Sur le chemin du retour, mes yeux noyés derrière mes lunettes de soleil, j’ai partagé mon chagrin avec un ami. Je n’arrivais plus à être une homo rigolus. Il m’a écrit que ça reviendrait. Qu’il le fallait. Une larme est tombée sur mon téléphone. Qu’il faudra grimper sur vos épaules, comme vous l’aviez fait avant nous. Même si les vôtres « sont sacrément hautes ».

Je ne sais pas si j’arriverai à grimper sur vos épaules, André Brahic. Je sais juste que vous êtes l’un de ceux qui m’ont amenée à être ce que je suis aujourd’hui. Et malgré les doutes, malgré les angoisses, malgré la peur d’y être illégitime, je suis heureuse de ce que je suis, et de ce que j’aimerais continuer à devenir.

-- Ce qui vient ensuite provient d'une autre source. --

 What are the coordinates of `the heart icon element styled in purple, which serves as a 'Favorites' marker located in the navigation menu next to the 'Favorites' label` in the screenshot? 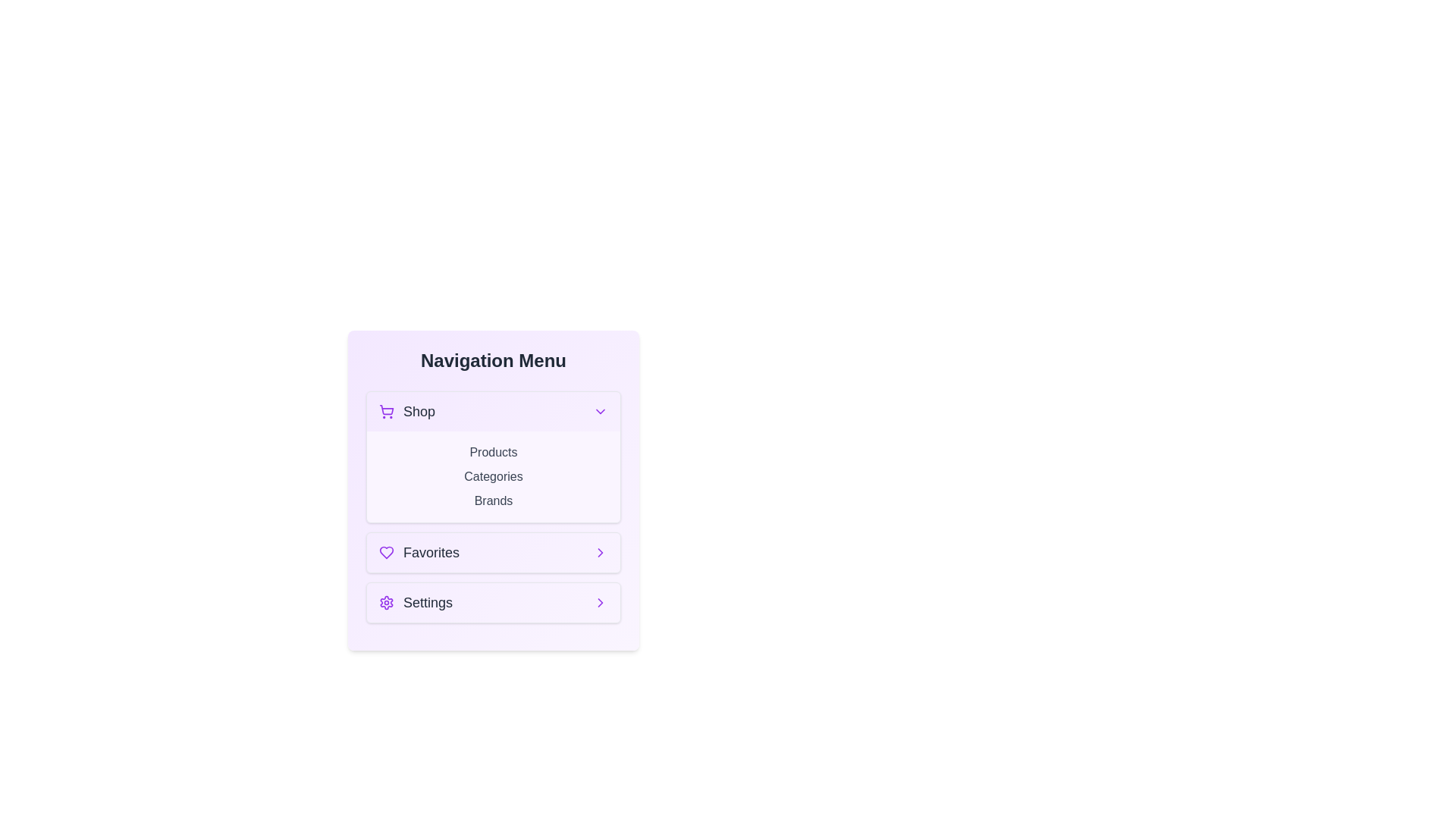 It's located at (386, 553).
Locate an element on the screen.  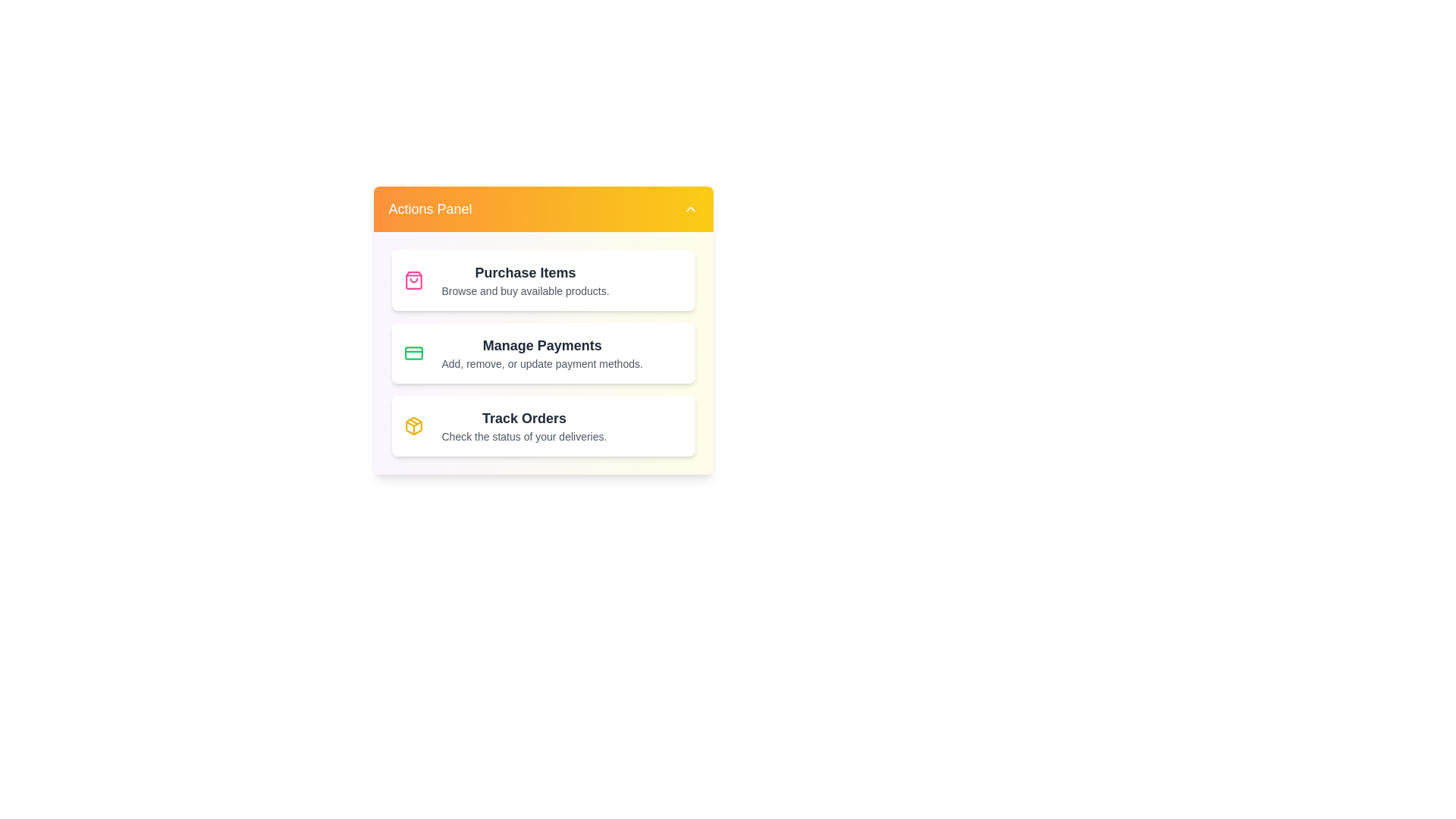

Mais vous êtes si grand, et vos épaules me paraissent tellement inaccessibles… Peut-être, avec votre accord, devrais-je grimper sur ce fauteuil vide ?…

Florence

© MaxPPP

7 réflexions sur « [PERSO] André Brahic… MERCI. »

  1. Une bien triste nouvelle. La place accordée à l’astronomie et la science en général est tellement ténue dans l’espace médiatique que perdre un de ses plus brillants ambassadeurs me plonge dans une grande mélancolie.
    Son optimisme communicatif me manquera…

  2. Pensée émue pour cette Intelligence qui vient de traverser notre ciel.
    Grace à des gens comme lui et vous bien des gens Lambda ont admireé le ciel d’une autre façon.
    Merci à vous de nous faire comprendre ces chose si agréablement.
    Pierre

  3. Ping : André Brahic, l’homme qui a découvert les anneaux de Neptune, est mort – Leweb2 Tricard.org

  4. Très ému par ce texte et par le vide laissé par André Brahic. Comme toi Florence, il m’a enchanté et fait découvrir la passion de l’univers, j’allais dire de l’au-delà… de notre monde terrestre . il y est maintenant, voyageant au-delà de la lumière, s’émerveillant…

  5. Un bien bel hommage, Florence, à notre tant admiré Professeur Brahic ! Je n’ai pas eu ta chance de pouvoir le rencontrer un jour, mais Dieu sait si j’en ai toujours eu envie… Je garde ici bien précieusement mes enregistrements TV (*) de quelques uns de ses passages télé qui sont pour moi un trésor inestimable. Quant à la « vacance » de son fauteuil, il ne me parait pas incohérent que tu puisses l’occuper un jour, car le fait que tu suives avec talent ses pas aujourd’hui dans ce qu’il a toujours voulu accomplir (rendre l’astro compréhensible pour tous) te rende parfaitement crédible en ce sens. Merci pour tout, Mr Brahic. Ah oui, j’oubliais : A messieurs de l’ESA, de la NASA etc… Le jour où vous aurez (enfin) décidé d’envoyer une sonde se placer en orbite autour du système neptunien pour l’explorer, il apparaîtrait pertinent de nommer ladite sonde « Brahic », non ?

    (*) qualité VHS pour les plus anciens, et DVD à compter de mars 2005, dont je peux te faire copie sur simple demande de ta part (en ce cas, faudra juste me laisser le temps de répertorier ce que j’ai)

  6. Effectivement bien triste nouvelle que j’ai découverte en voyant ton post sur facebook… Un homme de science qui réussissait à transmettre sa passion avec un bonheur contagieux. Un de mes super-héros à moi s’en est allé.

    A nous de continuer à transmettre cette passion de l’espace et de l’astronomie.